Exercise instructions:
Take every line from the records below that includes the word "Where".

Available records:
BEGIN

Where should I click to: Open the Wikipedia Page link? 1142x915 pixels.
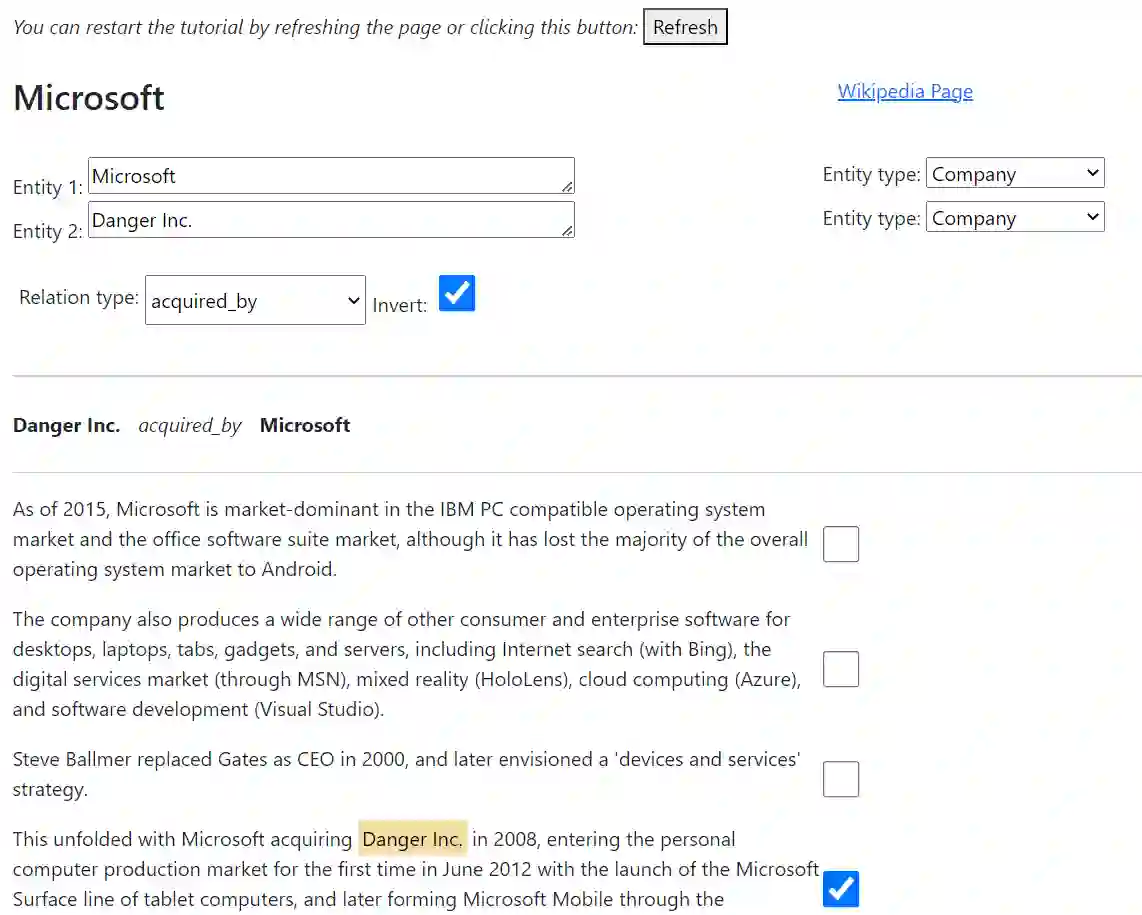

END
BEGIN

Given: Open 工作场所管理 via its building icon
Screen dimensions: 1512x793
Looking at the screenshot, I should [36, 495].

END
BEGIN

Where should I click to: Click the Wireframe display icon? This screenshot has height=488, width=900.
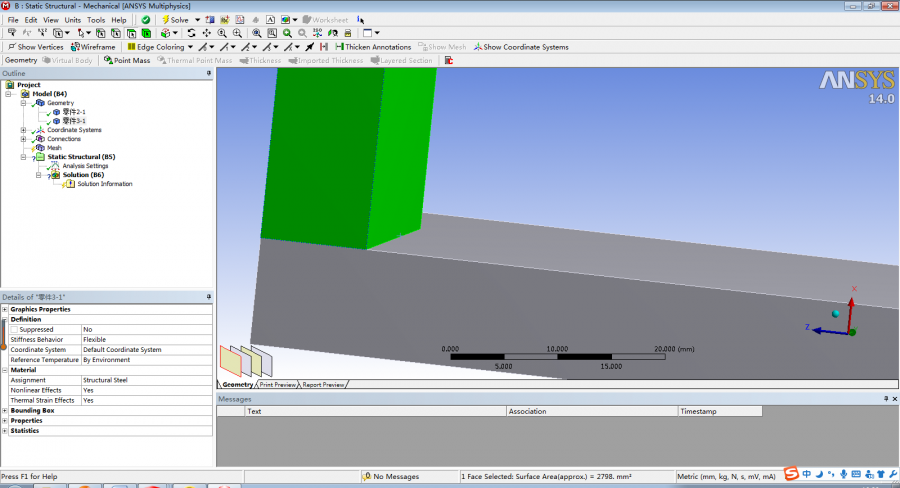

END

Answer to the exercise:
Where should I click to: Open the Wikipedia Page link? 1142x915 pixels.
Where should I click to: Click the Wireframe display icon? This screenshot has height=488, width=900.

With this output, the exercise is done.